Self assembly advance: self assembled nanofold network

Efforts to link nanotubes have usually begun with the most familiar kind, cylinders whose structure is equivalent to one or more rolled-up sheets of a layered crystal like graphite. Now researchers at Lawrence Berkeley National Laboratory’s National Center for Electron Microscopy (NCEM) and the Christian Albrechts University of Kiel, Germany, have found a completely new way to form complex networks of nanotubes. The researchers describe their results in the March 3, 2006 issue of Physical Review Letters, now available online. The new method causes extensive hexagonal networks of tubes, intricately branched and connected, to form in less than a second on the surface of a layered crystal. The tubes themselves are prismatic folds, having the cross section of a pitched roof.

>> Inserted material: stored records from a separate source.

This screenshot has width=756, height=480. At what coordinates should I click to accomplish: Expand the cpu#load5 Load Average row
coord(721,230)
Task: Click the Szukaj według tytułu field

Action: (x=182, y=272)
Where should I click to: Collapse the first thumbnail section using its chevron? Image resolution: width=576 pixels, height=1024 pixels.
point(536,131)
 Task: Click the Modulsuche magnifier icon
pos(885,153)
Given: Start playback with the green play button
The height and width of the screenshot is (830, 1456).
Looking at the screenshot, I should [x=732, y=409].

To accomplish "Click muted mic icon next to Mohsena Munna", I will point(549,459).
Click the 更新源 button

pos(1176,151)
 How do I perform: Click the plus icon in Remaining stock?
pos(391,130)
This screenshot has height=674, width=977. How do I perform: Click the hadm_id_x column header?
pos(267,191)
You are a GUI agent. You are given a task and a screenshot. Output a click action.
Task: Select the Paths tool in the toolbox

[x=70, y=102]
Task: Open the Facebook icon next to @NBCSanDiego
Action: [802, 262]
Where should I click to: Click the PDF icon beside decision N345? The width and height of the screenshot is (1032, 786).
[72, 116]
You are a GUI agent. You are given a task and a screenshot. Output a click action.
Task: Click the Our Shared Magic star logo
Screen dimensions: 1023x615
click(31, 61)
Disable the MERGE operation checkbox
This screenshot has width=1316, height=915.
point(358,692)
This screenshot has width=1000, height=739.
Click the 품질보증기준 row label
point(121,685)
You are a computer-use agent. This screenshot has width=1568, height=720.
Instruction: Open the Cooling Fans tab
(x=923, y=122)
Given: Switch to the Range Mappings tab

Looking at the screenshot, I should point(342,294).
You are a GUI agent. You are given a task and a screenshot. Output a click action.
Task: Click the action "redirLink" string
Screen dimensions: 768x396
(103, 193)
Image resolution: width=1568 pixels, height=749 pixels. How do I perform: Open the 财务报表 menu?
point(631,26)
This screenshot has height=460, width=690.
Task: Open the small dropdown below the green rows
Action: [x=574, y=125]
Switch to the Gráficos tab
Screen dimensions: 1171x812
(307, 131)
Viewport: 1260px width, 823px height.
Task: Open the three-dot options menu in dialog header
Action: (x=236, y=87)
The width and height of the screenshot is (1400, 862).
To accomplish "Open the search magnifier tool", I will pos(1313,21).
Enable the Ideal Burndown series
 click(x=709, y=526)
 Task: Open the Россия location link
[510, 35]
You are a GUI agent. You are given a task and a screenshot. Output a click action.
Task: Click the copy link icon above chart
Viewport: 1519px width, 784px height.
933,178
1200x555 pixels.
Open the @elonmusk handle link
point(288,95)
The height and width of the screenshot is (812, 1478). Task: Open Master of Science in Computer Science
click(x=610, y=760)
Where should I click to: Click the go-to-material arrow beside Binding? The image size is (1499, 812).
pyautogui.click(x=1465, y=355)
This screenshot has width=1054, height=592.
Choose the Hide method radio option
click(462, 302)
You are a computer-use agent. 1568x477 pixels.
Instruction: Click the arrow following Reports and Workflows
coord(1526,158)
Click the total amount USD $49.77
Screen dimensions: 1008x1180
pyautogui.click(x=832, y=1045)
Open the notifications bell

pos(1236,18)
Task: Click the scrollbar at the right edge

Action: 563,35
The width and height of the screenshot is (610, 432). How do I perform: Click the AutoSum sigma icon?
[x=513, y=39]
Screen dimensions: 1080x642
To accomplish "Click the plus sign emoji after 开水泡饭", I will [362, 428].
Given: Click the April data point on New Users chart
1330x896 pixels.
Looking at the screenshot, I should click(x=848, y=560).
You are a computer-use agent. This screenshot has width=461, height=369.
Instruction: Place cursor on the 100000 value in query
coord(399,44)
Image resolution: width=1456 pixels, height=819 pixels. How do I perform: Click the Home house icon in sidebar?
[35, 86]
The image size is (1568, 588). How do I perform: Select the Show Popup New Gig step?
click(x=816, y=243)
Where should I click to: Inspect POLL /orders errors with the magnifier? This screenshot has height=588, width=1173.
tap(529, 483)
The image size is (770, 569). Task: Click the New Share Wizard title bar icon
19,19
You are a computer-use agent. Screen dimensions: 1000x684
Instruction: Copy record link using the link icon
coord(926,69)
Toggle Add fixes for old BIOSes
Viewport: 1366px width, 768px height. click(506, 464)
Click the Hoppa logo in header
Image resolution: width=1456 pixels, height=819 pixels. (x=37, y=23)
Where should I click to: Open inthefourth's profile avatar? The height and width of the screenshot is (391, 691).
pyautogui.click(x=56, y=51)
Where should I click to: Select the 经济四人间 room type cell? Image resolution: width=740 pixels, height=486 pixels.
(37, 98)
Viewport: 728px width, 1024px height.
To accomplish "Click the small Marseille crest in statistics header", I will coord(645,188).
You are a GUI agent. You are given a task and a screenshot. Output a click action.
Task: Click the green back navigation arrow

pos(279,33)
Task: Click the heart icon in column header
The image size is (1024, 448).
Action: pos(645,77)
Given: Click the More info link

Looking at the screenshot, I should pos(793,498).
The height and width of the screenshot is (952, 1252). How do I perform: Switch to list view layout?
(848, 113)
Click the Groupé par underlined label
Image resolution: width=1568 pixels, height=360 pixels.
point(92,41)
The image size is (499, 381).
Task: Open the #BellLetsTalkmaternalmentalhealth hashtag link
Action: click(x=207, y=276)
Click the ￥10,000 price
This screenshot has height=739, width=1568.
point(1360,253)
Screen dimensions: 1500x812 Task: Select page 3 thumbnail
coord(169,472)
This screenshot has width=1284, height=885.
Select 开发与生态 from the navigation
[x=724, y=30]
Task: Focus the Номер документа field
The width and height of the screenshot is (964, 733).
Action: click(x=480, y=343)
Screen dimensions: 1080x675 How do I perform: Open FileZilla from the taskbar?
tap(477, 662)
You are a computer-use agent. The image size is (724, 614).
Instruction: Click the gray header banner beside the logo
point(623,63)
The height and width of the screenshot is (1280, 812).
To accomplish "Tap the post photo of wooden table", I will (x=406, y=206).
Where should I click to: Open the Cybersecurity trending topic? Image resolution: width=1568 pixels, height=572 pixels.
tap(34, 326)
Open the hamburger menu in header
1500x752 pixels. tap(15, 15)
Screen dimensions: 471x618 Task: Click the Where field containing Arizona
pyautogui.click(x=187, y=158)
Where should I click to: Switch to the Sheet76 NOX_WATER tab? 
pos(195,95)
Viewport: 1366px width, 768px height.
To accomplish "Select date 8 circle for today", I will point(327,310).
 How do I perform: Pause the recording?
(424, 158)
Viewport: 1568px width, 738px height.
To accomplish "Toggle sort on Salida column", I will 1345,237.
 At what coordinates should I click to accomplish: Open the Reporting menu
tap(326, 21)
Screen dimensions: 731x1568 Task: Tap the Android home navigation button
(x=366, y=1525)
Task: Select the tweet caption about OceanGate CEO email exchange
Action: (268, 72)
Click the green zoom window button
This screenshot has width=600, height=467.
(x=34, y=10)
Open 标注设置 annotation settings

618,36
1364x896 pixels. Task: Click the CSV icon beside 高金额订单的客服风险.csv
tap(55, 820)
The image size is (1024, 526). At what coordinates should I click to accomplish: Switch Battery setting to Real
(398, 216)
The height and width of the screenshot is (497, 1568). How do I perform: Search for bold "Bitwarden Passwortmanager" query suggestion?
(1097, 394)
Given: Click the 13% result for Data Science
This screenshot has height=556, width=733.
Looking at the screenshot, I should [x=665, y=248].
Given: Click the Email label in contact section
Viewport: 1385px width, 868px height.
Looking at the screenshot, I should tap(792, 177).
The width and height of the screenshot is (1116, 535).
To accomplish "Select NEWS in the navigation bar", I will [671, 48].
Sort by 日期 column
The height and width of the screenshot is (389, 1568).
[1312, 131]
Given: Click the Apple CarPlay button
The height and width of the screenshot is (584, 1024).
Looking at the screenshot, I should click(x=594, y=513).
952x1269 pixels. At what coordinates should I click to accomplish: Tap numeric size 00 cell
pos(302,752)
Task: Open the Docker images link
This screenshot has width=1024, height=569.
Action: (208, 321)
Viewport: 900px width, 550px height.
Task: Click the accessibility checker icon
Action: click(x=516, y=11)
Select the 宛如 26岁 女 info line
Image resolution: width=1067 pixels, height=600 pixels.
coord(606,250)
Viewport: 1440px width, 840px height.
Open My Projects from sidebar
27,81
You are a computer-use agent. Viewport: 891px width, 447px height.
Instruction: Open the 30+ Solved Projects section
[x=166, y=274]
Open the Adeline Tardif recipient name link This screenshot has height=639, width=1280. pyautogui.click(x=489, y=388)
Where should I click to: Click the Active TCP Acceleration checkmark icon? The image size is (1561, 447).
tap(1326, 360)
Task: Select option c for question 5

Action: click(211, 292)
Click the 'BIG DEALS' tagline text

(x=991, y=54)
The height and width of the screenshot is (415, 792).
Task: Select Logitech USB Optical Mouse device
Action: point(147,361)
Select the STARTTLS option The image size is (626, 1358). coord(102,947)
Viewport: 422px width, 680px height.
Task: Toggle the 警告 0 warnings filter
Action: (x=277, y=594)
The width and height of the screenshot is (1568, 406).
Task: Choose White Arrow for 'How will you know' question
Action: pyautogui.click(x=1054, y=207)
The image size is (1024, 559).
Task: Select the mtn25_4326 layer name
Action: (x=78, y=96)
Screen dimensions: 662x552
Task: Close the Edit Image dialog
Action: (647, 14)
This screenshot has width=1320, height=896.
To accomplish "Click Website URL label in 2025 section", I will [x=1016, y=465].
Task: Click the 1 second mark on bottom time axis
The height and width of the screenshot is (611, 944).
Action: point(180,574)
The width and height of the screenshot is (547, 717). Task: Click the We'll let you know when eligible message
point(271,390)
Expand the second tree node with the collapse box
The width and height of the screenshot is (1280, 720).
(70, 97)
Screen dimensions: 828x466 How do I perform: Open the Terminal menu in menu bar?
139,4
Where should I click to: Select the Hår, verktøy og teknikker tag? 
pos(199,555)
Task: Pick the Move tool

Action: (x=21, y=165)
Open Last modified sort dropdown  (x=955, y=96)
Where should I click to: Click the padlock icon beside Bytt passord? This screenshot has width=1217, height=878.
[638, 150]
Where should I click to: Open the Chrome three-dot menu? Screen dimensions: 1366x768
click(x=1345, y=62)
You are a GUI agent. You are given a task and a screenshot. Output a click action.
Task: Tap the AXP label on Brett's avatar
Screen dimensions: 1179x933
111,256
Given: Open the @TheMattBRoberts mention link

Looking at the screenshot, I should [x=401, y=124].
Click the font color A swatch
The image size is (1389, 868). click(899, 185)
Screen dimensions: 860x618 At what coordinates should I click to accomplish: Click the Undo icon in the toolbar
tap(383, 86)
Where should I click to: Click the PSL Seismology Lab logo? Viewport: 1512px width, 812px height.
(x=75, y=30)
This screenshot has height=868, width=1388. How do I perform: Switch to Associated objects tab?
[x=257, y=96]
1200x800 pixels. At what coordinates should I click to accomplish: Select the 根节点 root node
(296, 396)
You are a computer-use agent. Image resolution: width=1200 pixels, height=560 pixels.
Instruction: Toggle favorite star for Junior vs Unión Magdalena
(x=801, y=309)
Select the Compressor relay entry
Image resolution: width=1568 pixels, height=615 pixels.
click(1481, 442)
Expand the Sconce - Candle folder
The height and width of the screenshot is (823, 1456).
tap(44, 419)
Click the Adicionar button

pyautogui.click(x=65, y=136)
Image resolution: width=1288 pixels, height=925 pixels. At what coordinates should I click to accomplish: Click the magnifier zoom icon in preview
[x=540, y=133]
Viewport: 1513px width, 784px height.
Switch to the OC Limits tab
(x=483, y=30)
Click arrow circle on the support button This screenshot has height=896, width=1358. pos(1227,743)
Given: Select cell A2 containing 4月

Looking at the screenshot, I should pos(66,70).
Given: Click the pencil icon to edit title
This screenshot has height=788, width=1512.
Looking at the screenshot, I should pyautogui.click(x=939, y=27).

A multilayered crystal of vanadium selenide, seen in a field of view roughly as wide as a red blood cell: after enough copper atoms penetrate the uppermost layers of the crystal, a hexagonal network of nanofold tubes appears spontaneously, each tube 30 nanometers across and enclosing an empty space 4 nanometers high.

There are many practical questions as well. Surface nanotube networks suggest numerous applications, including networks of pipes for the storage and transport of minute quantities of materials, or templates for the fabrication of nanowire networks.

“There are many exciting follow-ups to investigate in these systems,” says Dahmen, “ranging from whether and how the tubes can be filled with liquids or with metal atoms to form wires, to controlling the sizes and patterns of the networks, to understanding the atomic structure of their junctions.”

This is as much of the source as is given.